* _SOURCE EXTRACT_
The fuel cell vehicles on display and available for test drive at the conference seemed showroom ready. You would not have the first idea from the ride, appearance, and performance that buying one may be 15 to 20 years off into the future. While the fleet of vehicles fielded by the auto companies represents a major milestone (there are about 600-800 under trial across the globe) a number of challenging obstacles remain: on board fuel storage must be doubled to achieve an acceptable driving range, power plant lifetime improvement must increase five times, fuel cell drive train cost must be cut to 10% of current costs, and a clean hydrogen generating and distribution infrastructure must replace the existing well established global network of gas stations. The benefits to the country and world of significantly improved air quality and reduced dependence on dwindling oil reserves (60% of annual oil consumption in the U.S. goes to automobiles) are the compelling reasons that keep development resources flowing.

* _Rows of pointing data_
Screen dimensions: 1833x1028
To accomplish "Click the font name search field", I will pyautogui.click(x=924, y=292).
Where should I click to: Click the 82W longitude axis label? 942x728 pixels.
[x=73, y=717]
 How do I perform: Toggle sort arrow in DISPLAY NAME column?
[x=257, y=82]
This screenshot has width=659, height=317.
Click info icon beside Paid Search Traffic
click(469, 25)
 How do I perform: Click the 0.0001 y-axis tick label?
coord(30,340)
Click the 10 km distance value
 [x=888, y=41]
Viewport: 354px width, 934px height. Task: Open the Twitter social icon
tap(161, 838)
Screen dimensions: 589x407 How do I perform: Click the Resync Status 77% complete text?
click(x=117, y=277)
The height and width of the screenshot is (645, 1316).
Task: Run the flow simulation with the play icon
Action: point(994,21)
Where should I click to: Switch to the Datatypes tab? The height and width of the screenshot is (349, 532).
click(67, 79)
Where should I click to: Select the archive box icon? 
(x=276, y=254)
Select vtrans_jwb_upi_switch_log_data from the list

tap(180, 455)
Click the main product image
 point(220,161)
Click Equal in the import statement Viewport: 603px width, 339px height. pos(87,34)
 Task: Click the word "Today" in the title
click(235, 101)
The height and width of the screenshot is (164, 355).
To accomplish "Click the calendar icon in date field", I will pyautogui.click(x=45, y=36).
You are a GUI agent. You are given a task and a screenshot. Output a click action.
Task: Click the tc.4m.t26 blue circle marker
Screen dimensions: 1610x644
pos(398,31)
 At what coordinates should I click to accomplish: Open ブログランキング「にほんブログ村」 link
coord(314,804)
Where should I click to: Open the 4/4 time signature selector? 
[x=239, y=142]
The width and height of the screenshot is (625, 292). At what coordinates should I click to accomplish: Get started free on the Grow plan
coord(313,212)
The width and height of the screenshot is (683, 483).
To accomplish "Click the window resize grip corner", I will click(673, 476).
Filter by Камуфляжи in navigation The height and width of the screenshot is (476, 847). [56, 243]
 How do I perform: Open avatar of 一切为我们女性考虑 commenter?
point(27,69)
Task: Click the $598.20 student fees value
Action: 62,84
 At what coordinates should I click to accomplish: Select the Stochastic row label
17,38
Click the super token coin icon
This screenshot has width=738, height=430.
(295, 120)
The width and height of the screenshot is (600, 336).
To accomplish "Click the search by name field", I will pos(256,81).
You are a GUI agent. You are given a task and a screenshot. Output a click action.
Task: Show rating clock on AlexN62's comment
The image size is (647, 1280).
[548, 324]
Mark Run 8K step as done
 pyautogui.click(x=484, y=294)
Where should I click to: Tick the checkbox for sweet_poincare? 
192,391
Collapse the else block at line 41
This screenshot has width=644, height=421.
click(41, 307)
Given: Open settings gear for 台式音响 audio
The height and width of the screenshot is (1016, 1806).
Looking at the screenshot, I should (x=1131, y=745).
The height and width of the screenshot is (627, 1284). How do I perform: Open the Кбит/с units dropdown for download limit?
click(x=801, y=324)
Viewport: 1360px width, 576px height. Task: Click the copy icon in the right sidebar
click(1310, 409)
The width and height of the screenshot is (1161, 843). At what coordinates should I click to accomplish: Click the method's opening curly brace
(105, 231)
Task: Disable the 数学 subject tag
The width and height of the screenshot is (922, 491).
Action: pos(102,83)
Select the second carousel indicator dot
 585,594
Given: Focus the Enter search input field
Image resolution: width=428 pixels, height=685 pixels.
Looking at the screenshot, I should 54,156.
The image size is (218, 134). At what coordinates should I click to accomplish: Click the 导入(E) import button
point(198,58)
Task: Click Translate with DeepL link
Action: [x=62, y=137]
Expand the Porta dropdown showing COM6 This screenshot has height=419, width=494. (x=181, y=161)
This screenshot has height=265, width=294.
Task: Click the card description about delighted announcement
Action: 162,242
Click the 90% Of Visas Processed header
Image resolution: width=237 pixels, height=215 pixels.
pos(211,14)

* _SET TASK_
Write the next part of the passage about fuel cell vehicles, picking up after its final sentence. The listing is separate from the passage on fuel cell vehicles.

* _RESULT FOR THIS TASK_
FCV vs HEVs vs ICEs. H2Gen Innovations prepared a green house gas emissions (GHG) and gasoline consumption computer simulation for 100 years comparing business as usual, with gas-powered hybrid electric vehicles (HEVs), hydrogen FC, (H2 FCVs) and hydrogen internal combustion engines (H22 ICE). According to the simulation, the only long-term solution to the dual problem of reduced GHGs and imported oil is hydrogen-powered vehicles. Where would the H2 come from? Transitioning from a gasoline economy could come via reforming ethanol at local filling stations which would provide hydrogen at about $2.02 per gallon of gasoline equivalent (untaxed) compared to $1.62 gas cost today (untaxed). See Figure 3 showing hydrogen from corn ethanol at the same cost as gasoline with half the GHG, and cellulosic ethanol at less than today’s gas cost with an 80% reduction of GHGs. Eventually the transition would be complete going to H2 from renewable energy. But what renewable energy source makes sense? The projection shows electrolyzing water with renewable energy (photovoltaic, wind) is actually not a good choice for displacing coal-based grid electricity. Ethanol is more effective in reducing GHGs than making H2 for cars.

A Comparison of On-board Hydrogen Storage Methods for Vehicles. A comparison of the volume, weight and well-to-wheel efficiency of three proposed systems of on-board fuel storage – compressed H2, Metal Hydrides, and DME reforming – was offered by a group led by Mitsubishi Heavy Industries. A well-conceived graphical presentation helps to capsulize the issues. Assume effective H2 storage of 5.8kg is the same for all.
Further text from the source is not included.